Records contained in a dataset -
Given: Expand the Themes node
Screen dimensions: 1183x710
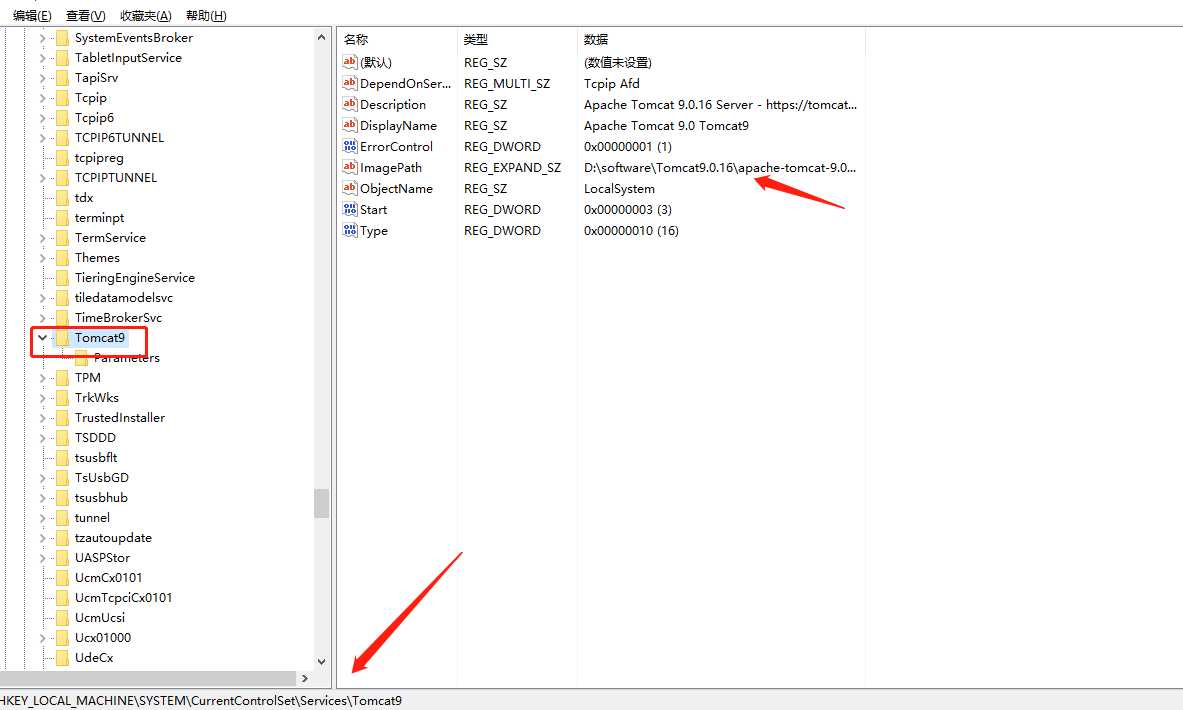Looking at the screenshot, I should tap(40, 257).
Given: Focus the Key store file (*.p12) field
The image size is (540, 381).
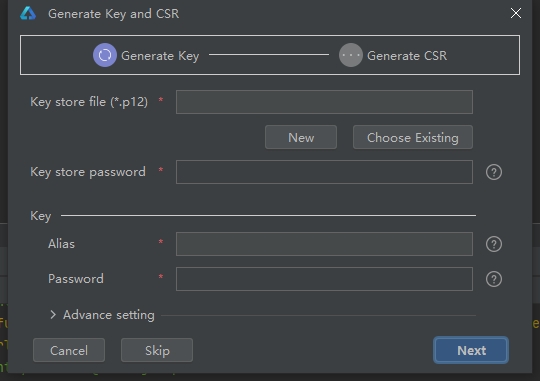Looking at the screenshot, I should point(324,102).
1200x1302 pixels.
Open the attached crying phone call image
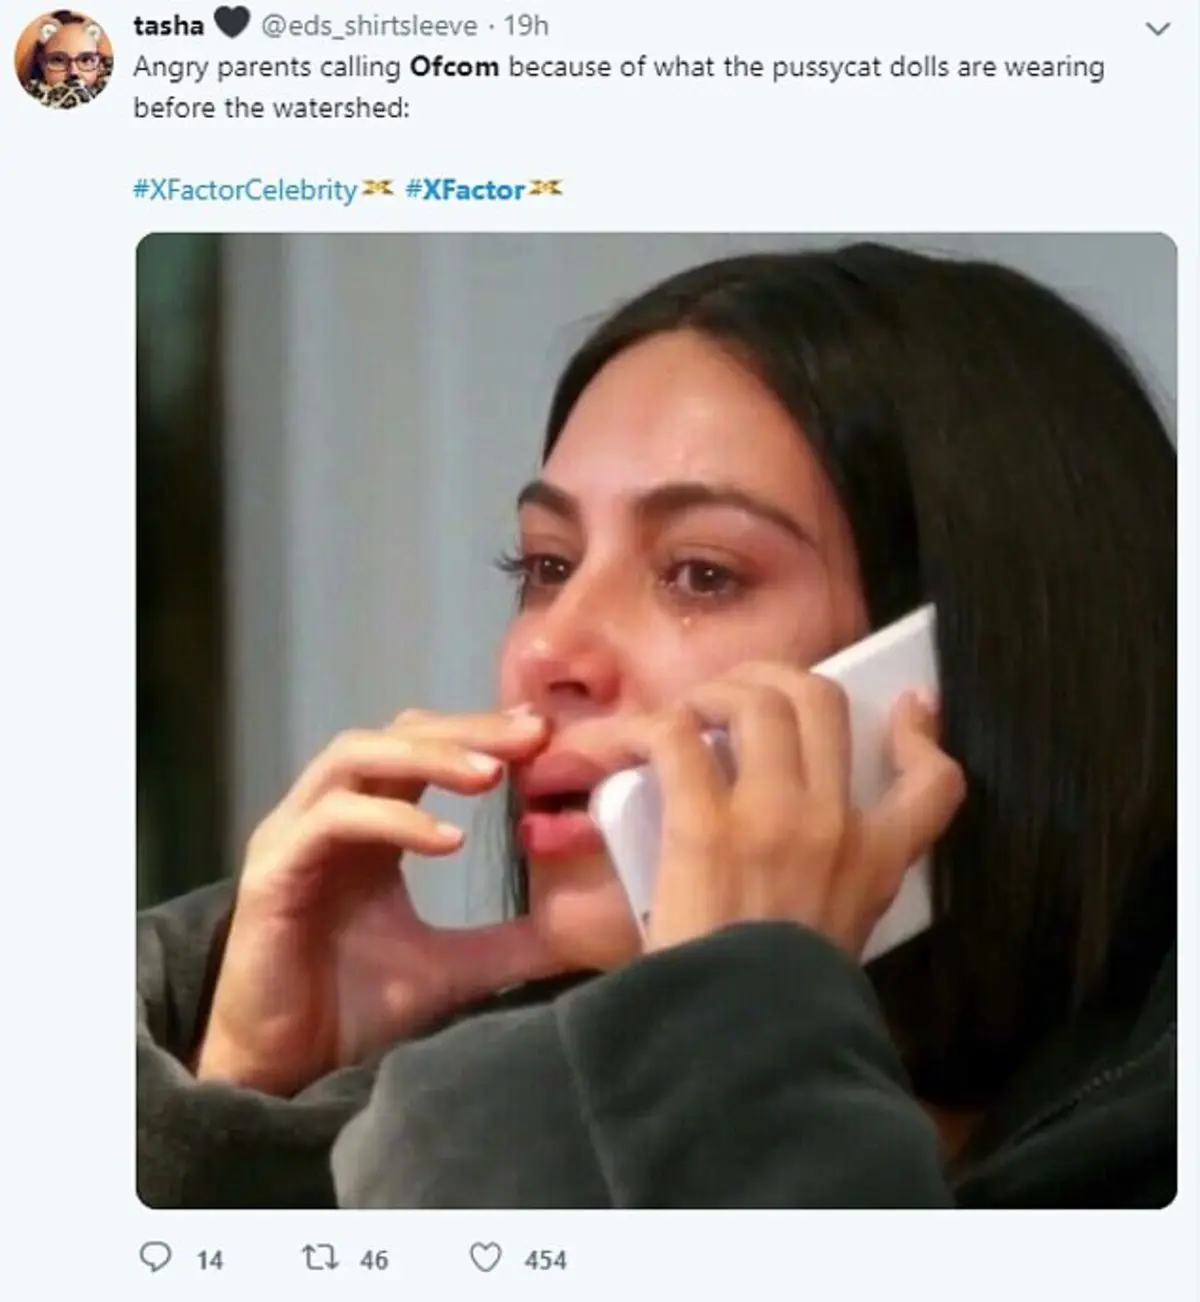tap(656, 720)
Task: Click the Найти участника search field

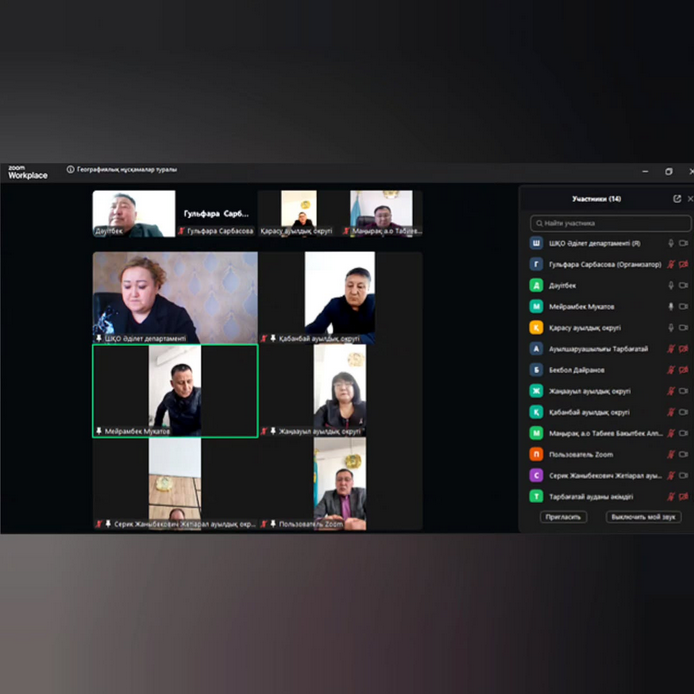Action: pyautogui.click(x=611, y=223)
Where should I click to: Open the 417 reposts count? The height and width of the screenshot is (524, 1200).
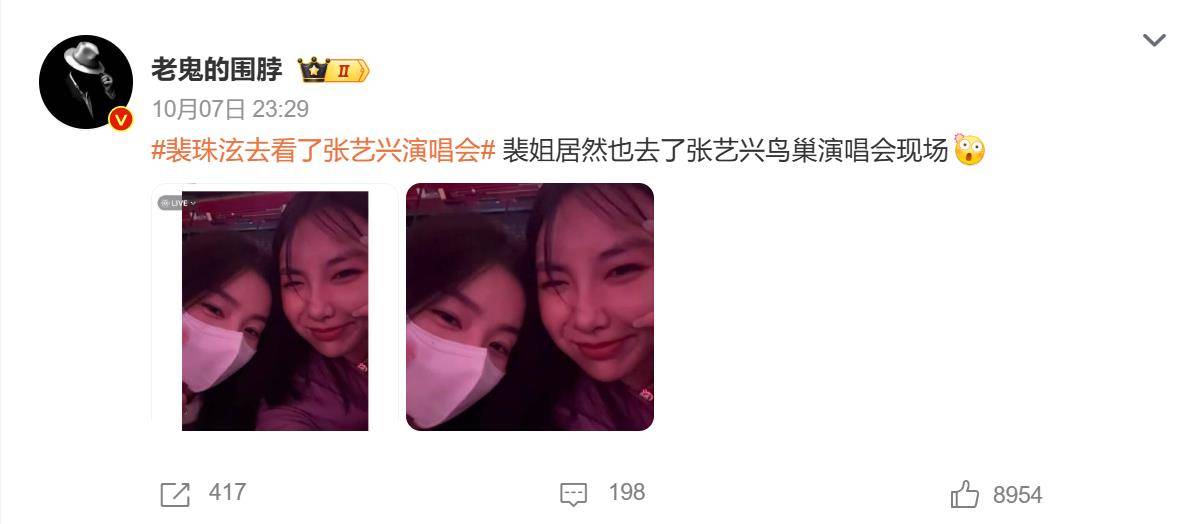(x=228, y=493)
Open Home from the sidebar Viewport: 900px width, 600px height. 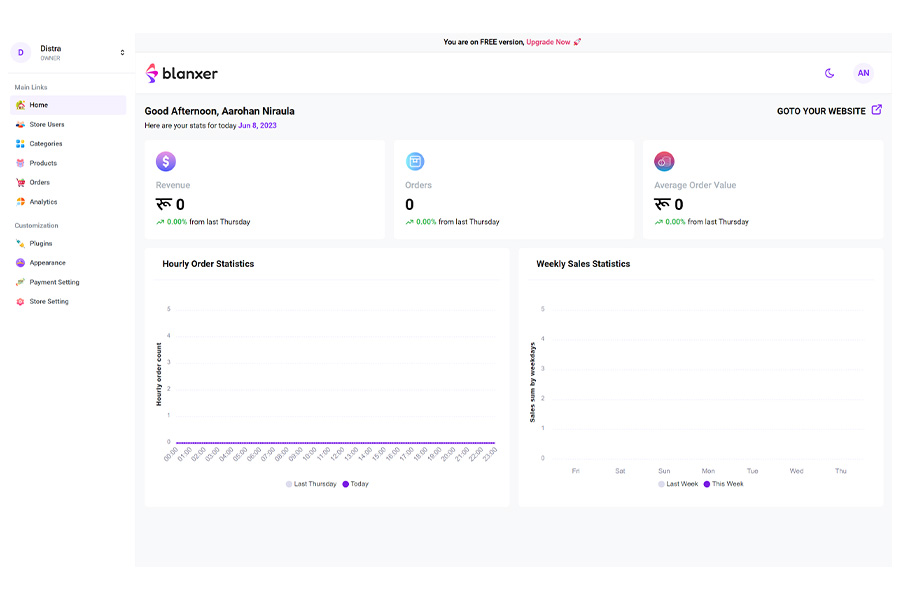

Assignment - Leaving out the pictures, restate word for word the lines above from the one containing "Open the attached crying phone call image" through the end of the records, both ends included.

Solution for this task -
Open the attached crying phone call image
tap(656, 720)
Task: Click the Найти участника search field

Action: pyautogui.click(x=611, y=223)
Where should I click to: Open the 417 reposts count? The height and width of the screenshot is (524, 1200).
(x=228, y=493)
Open Home from the sidebar Viewport: 900px width, 600px height. 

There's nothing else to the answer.